April 29, 2016

Automatic Eager Loading for Mongoid

Even in MongoDB, sometimes your models may still have reference relations. Like ActiveRecord, the popular MongoDB ORM, mongoid, provides #includes method to perform eager loads.

Problems

However, it is a pain to specify them manually in codes. In most scenes, you just need the eager loading when you what to access the relation.

As described in Joel Turkel's post about Goldiloader, the eager loading should neither be a duty of controllers (why should they care about how the data is fetched) nor be one of views (they just present your data!).

Eager loading is more likely a job that the model it self should handle.

Better Practice

Just like Goldiloader for ActiveRecord, there can also be a plugin that makes mongoid do the eager loading automatically.

Say you have the following models for your blog site:

class User
  include Mongoid::Document
  has_one :device
  has_many :posts
end

class Post
  include Mongoid::Document
  belongs_to :user
  has_and_belongs_to_many :tags
end

class Tag
  include Mongoid::Document
  has_and_belongs_to_many :posts, fully_load: true
end

When you call

@user = User.find(id)
@posts = @user.posts.limit(10) # 

# access the tags
@posts.each do |post|
  puts post.title
  puts post.tags.map(&:name).join(', ')
end

Mongoid will perform 12 queries: 1 on users, 1 on posts and 10 on tags:

db.users.find('_id' : id);
db.posts.find('user_id' : user_id);
db.tags.find('post_ids' : post0_id);
db.tags.find('post_ids' : post1_id);
...
db.tags.find('post_ids' : post9_id);

But as an experienced developer, you could easily figure out that the eager loading on :tag relation should be performed. In fact, adding #includes to the criteria is a default action, manually done by the developers.
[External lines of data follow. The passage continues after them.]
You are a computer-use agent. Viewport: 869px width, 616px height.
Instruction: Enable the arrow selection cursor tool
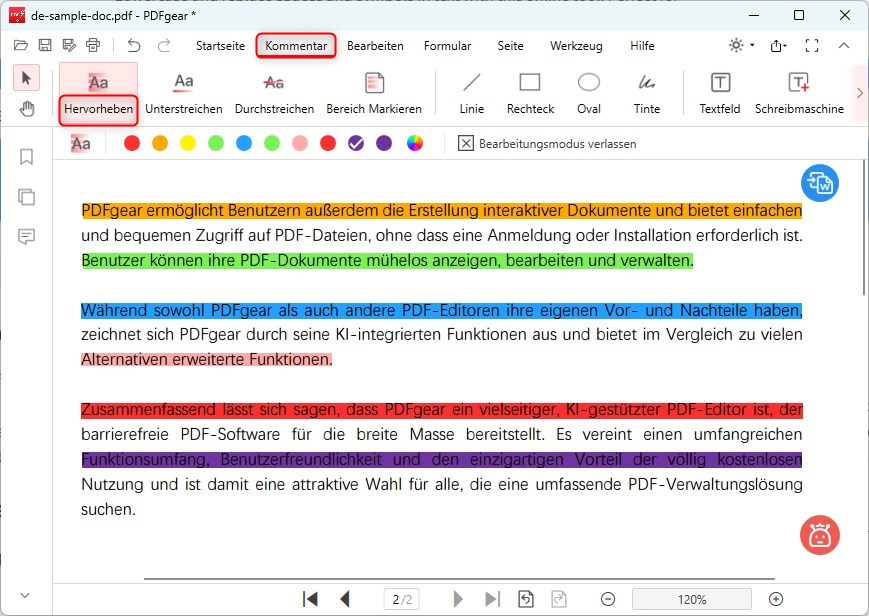27,78
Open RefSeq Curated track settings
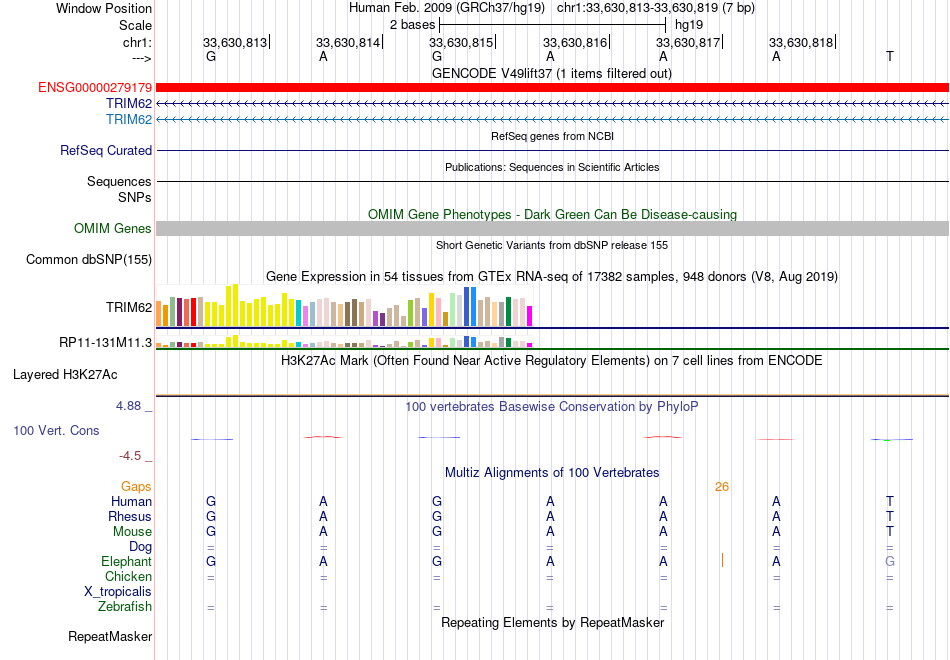Viewport: 950px width, 660px height. click(106, 150)
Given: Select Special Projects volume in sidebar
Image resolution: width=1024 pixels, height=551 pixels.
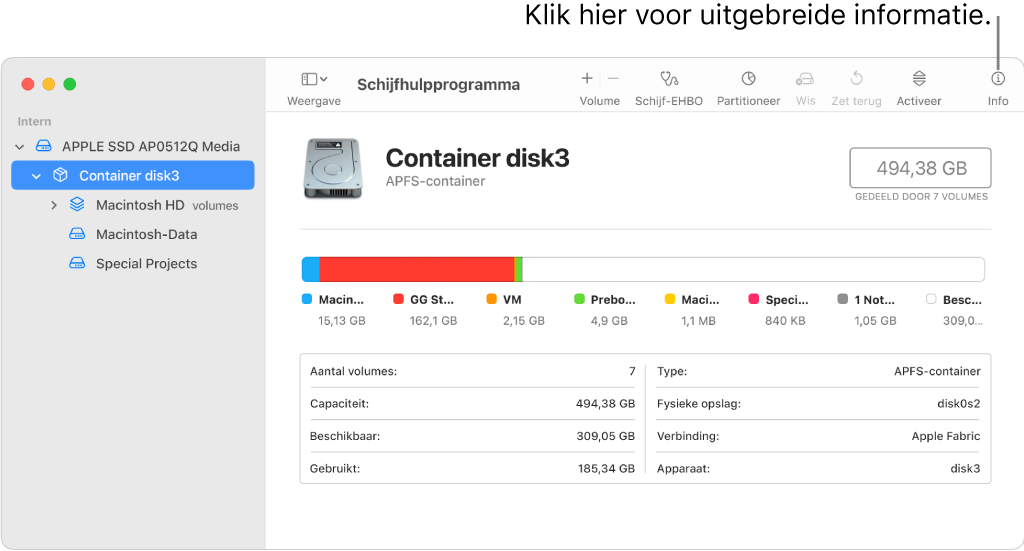Looking at the screenshot, I should tap(146, 264).
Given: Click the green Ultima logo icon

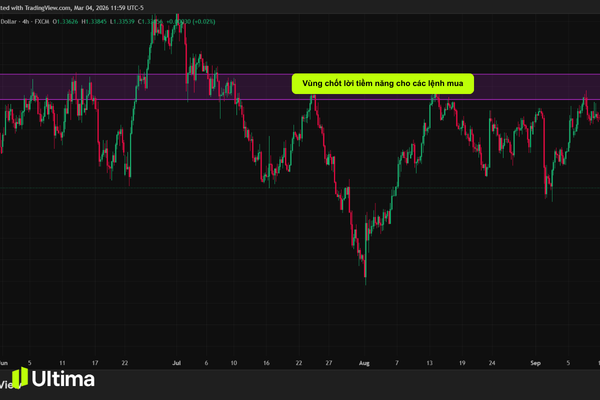Looking at the screenshot, I should point(20,377).
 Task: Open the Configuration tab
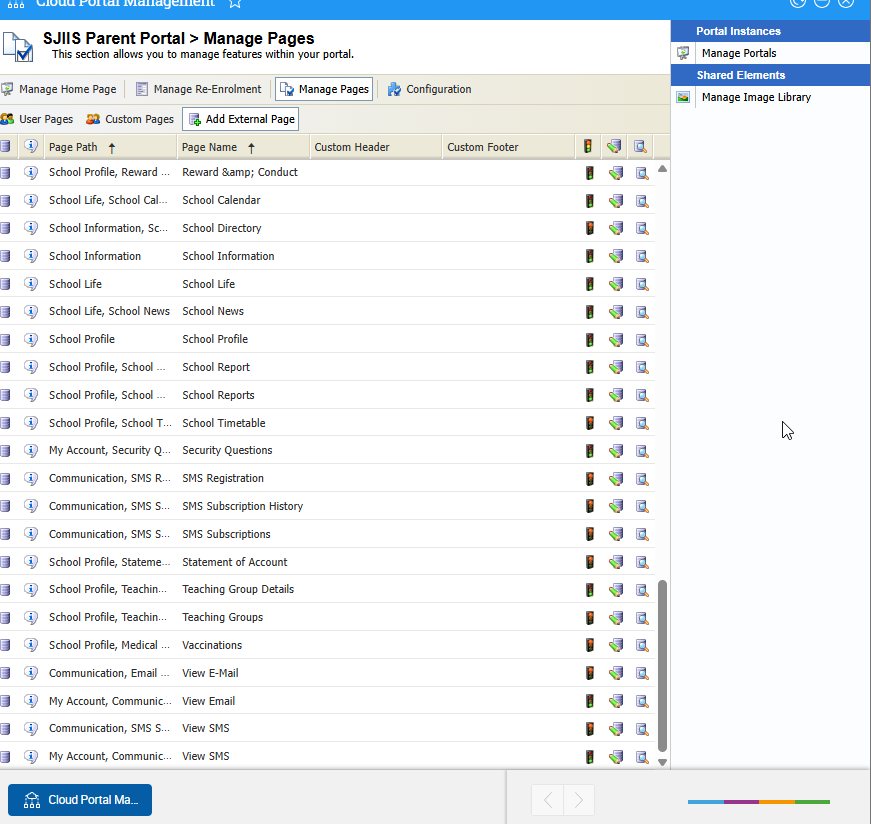429,89
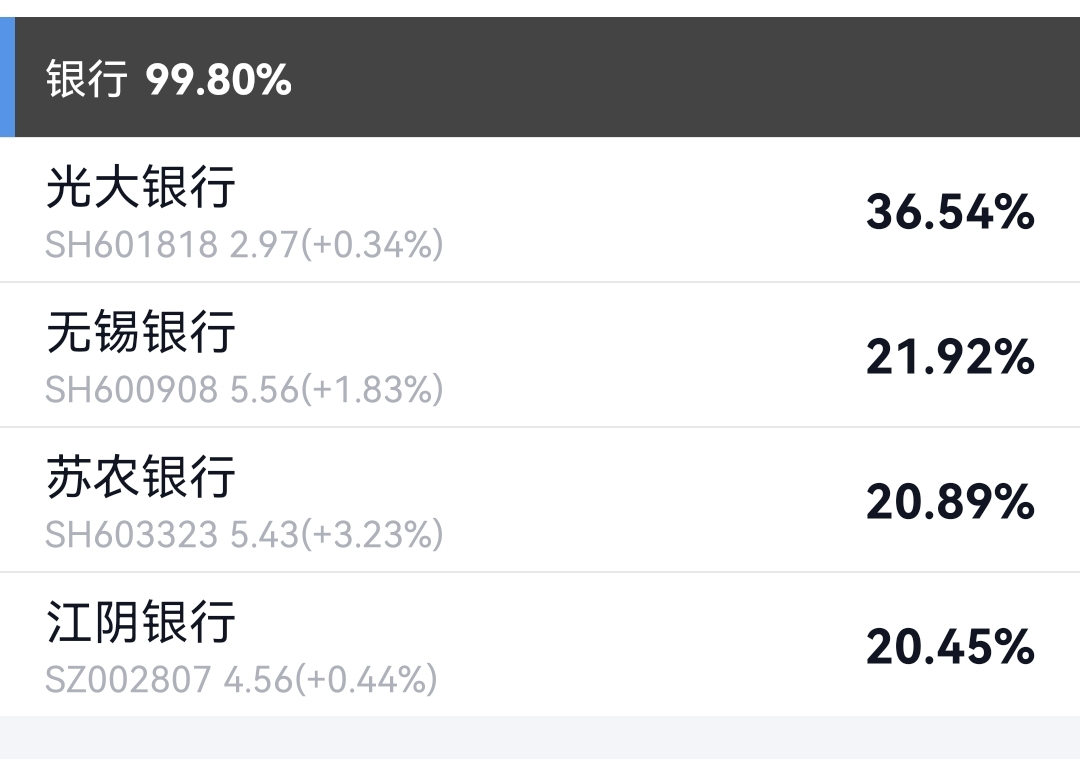Select stock code SZ002807

pyautogui.click(x=128, y=680)
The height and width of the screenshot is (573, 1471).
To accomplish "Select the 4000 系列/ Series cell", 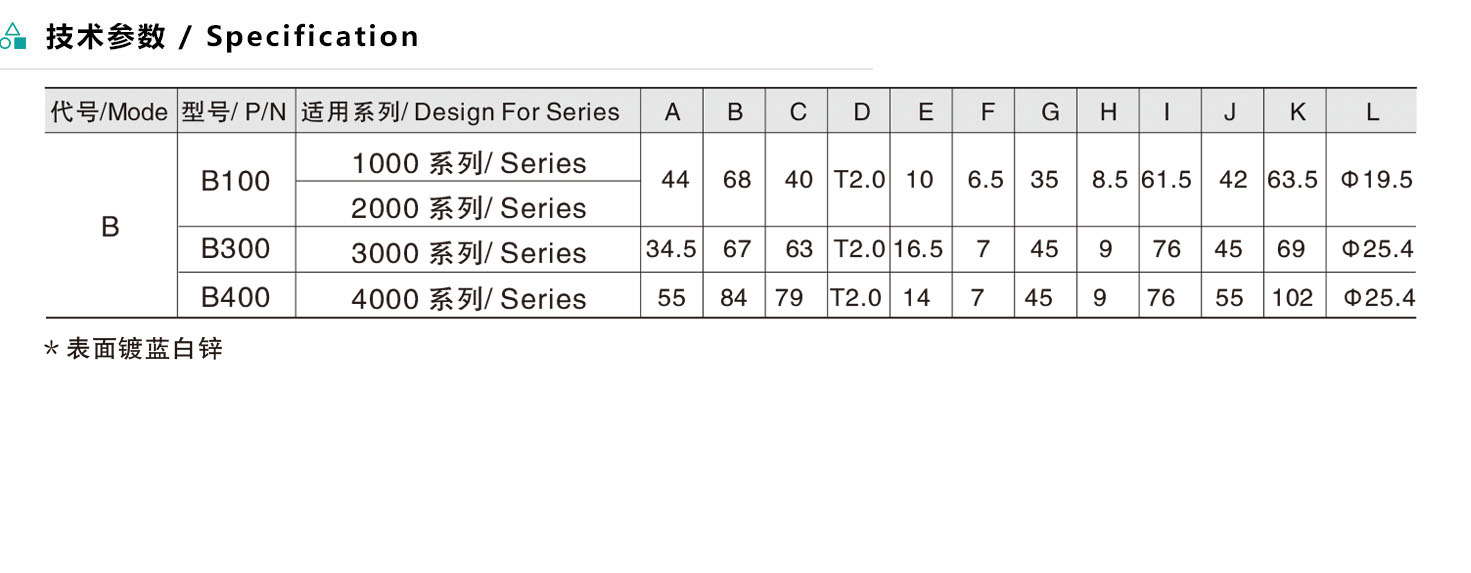I will point(468,297).
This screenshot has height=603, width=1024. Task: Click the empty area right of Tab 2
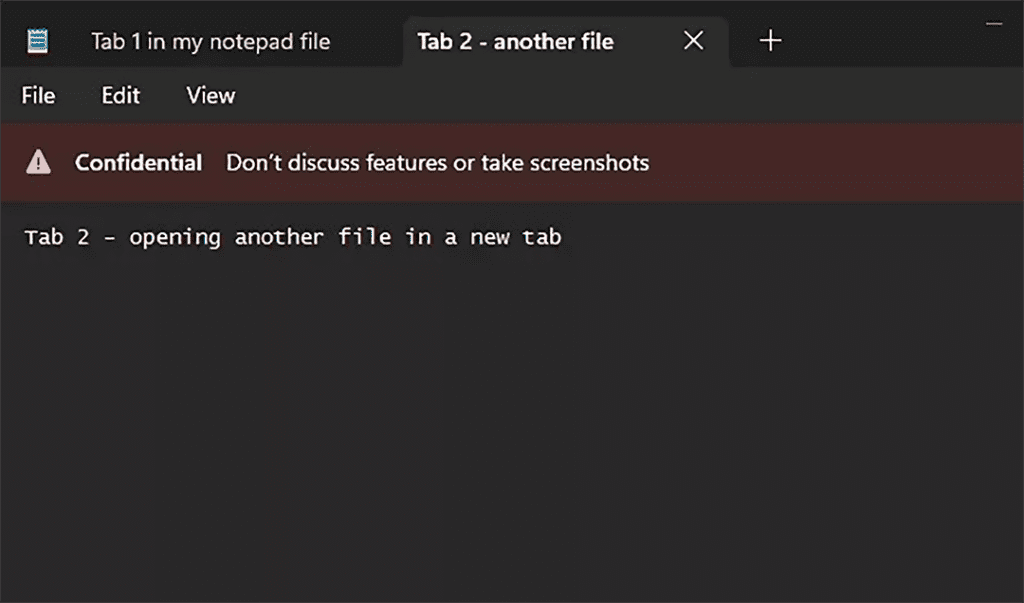870,40
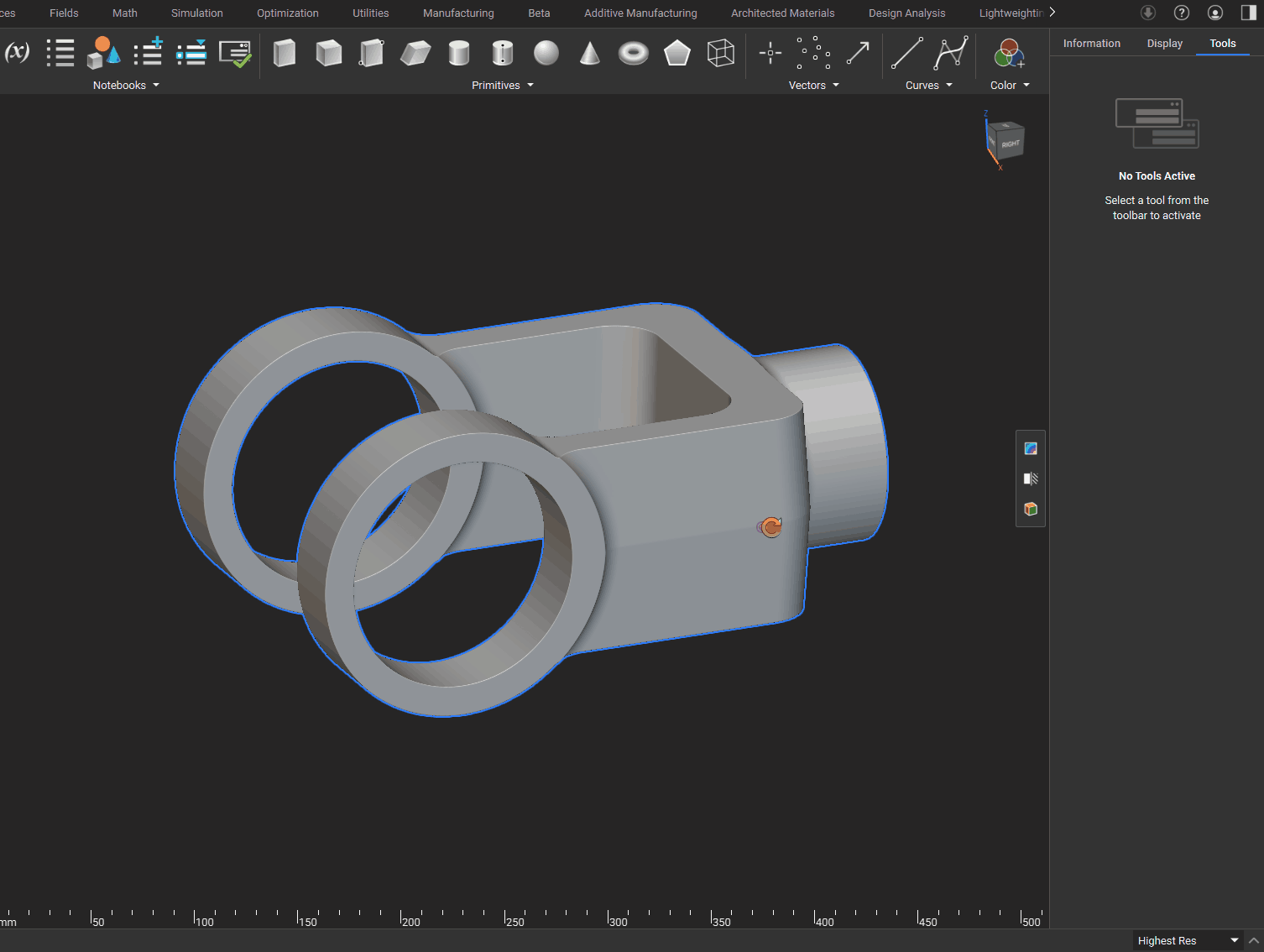Select the Spline curve tool
Viewport: 1264px width, 952px height.
[951, 53]
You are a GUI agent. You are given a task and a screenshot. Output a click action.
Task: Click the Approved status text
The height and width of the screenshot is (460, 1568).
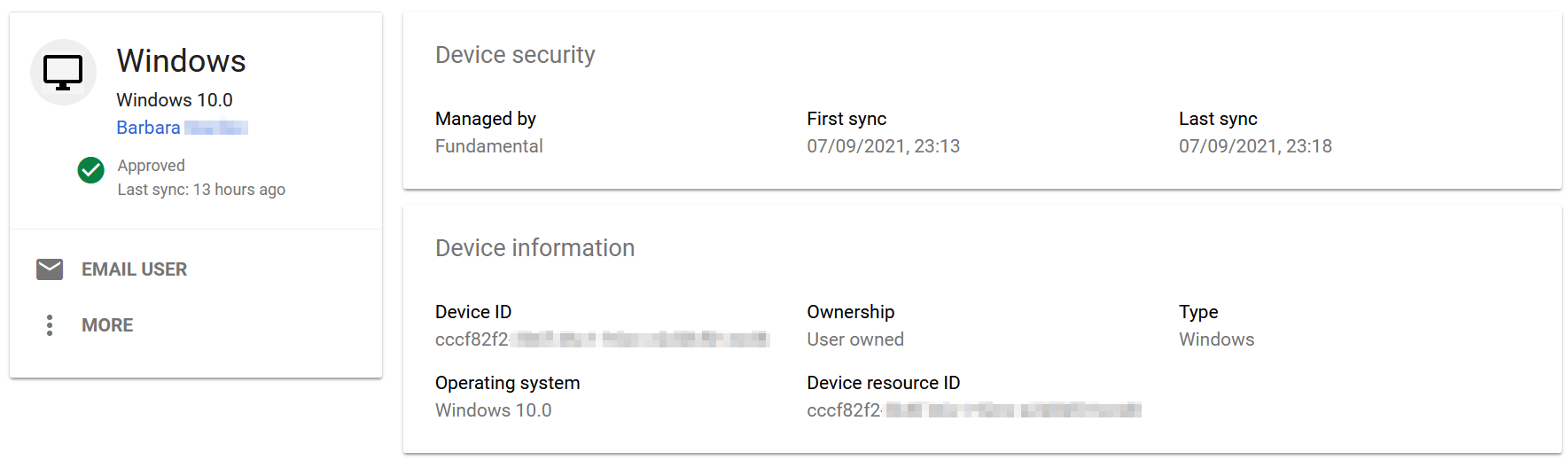point(152,166)
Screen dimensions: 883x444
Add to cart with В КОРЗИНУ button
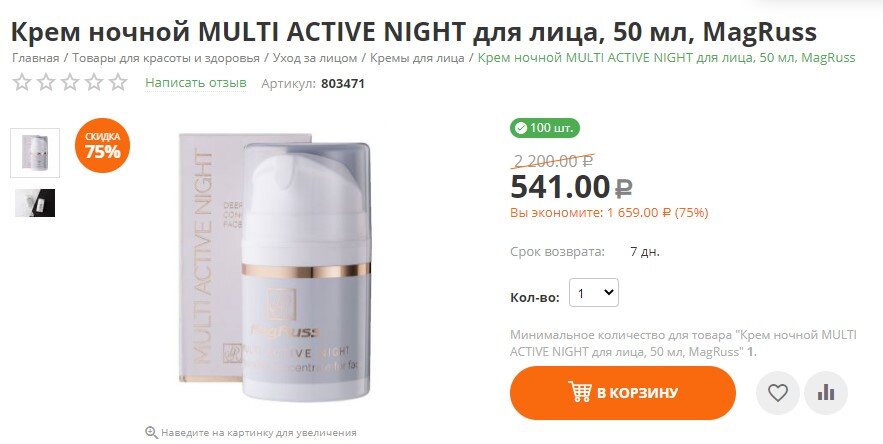coord(623,393)

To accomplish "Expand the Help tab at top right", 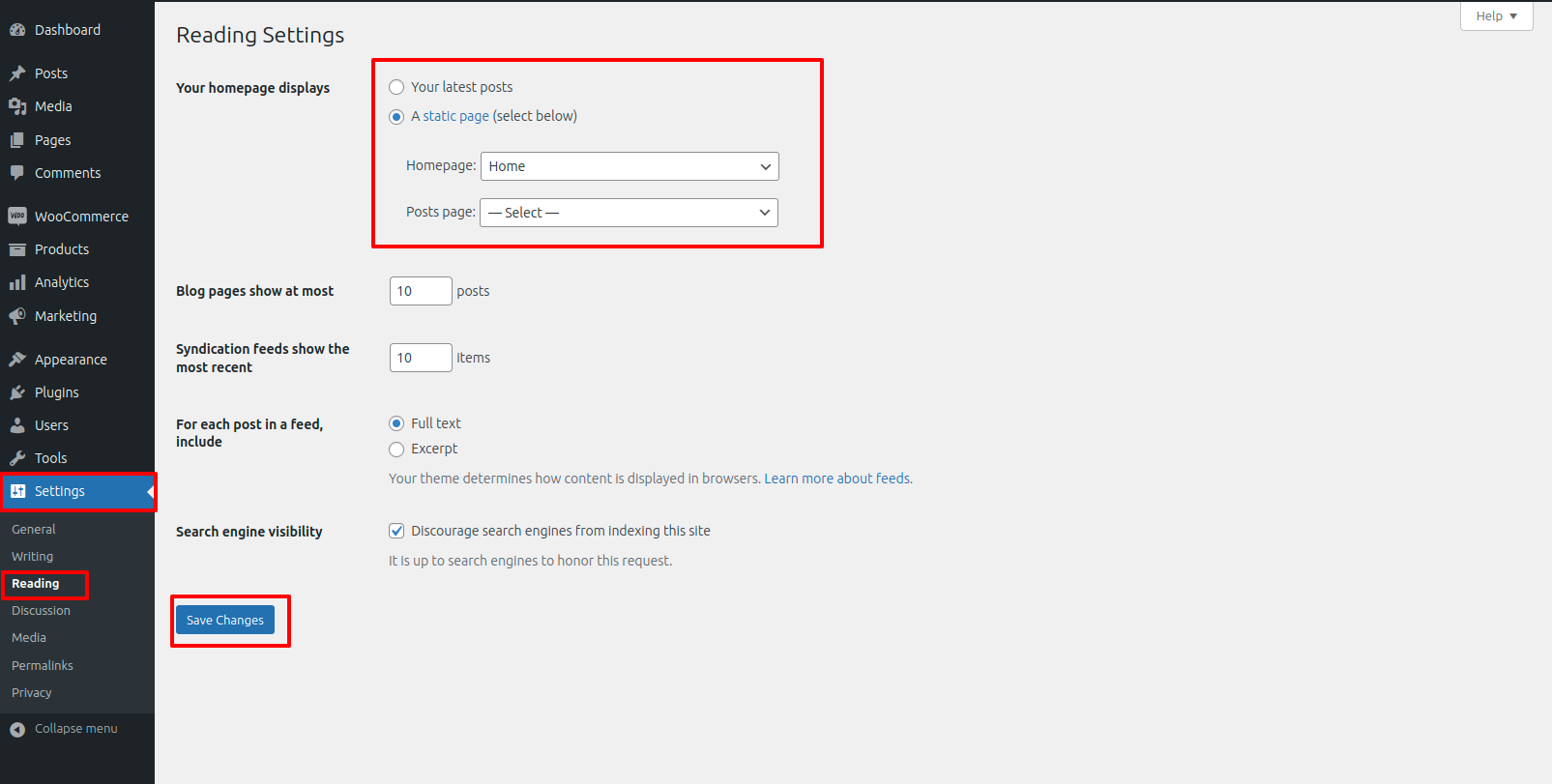I will (1496, 16).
Why not make it a default to mongoid?

When you access the tag relation and is about to query it in your db, perform an eager loading on :tag just before the query:

# before query a relation
# the query loading method of a relation is
# Mongoid::Relations::Targets::Enumerable#unloaded_documents

def before_unloaded_documents
  owner = relation.base # get the relation owner
  metadata = relation.relation_metadata # get the relation metadata

  # DO THE EAGER LOADING
  # 
  #   Requires some trick to access the owners collection through the owner.
  #   Add an reference to the collection into model
end

Then when you run the previous @posts.each..., it will results to only 3 quires, 1 for each:

db.users.find('_id' : id);
db.posts.find('user_id' : user_id);
db.tags.find('post_ids' : {'$in' : post_ids});

Wow, you do not need to specify any eager loads. (The modified) Mongoid will do it automatically for you!

Conclusion

Eager loads are performance boosters, and should be an default behaviour in most situations. The developers should be aware of them, but not repeatly code .includes(:...) just because you need it everywhere.
I've written a gem mongoload to make your mongoid an automatic eager loader. Check it on GitHub.